The South African government has released its final regulations covering the 21-day lockdown to start at midnight on Thursday, and it said that people were meant to stay in their homes at all times except to obtain essential goods and services.
The Minister of Police Bheki Cele said at a press conference, where several ministers from the security cluster commented on the regulations under the Disaster Management Act, that all businesses would be closed so there would be no reason for anyone to be on the roads except for essential goods and services specified in the act. (See the list below.)
After it had been stated earlier in the day by the Minister of Health Zweli Mkhize that walking dogs and short jogs would be allowed, Cele said there would be no walking of dogs. “If you want to walk your dogs around your property, it ends there.” The movement between provinces and between district and metropolitan areas is forbidden, according to the regulations.
In countries like the United Kingdom, one form of daily exercise is allowed under its lockdown, but that does not seem to be the case in South Africa.
The Minister of Defence, Nosiviwe Mapisa-Nqakula, said that the army would be deployed alongside the police to make sure the lockdown was complied with.
Cele said there would also be no movement of liquor allowed.

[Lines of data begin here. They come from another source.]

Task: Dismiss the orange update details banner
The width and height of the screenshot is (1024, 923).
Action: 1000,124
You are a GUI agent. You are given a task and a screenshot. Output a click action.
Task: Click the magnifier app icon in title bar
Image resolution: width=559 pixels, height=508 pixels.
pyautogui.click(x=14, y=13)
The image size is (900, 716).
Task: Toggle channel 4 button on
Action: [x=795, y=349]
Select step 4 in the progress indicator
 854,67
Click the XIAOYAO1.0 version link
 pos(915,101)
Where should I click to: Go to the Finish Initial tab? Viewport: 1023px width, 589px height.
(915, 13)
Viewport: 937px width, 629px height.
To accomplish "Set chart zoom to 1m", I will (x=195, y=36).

Only grocery stores and pharmacies and banks would remain open. Liquor stores would be closed, and liquor sections of supermarkets too. The liquor that people already had at home they should consume at home, “and not nextdoor.”
“For 21 days, please, stay sober.” he said.
The act states that “every person is confined to his or her place of residence unless strictly for the purpose of performing an essential service, obtaining an essential good or service, collecting a social grant, or seeking emergency, life-saving, or chronic medical attention.”
All gatherings of any kind were forbidden “except for a funeral” in terms provided by the act.
All commuter transport, including passenger trains, buses, taxis, e-hailing services, maritime and passenger airplanes, were to be prohibited, except buses, taxis, e-hailing services and passenger vehicles used for essential goods and services and to receive medical attention or payment of grants or for funerals.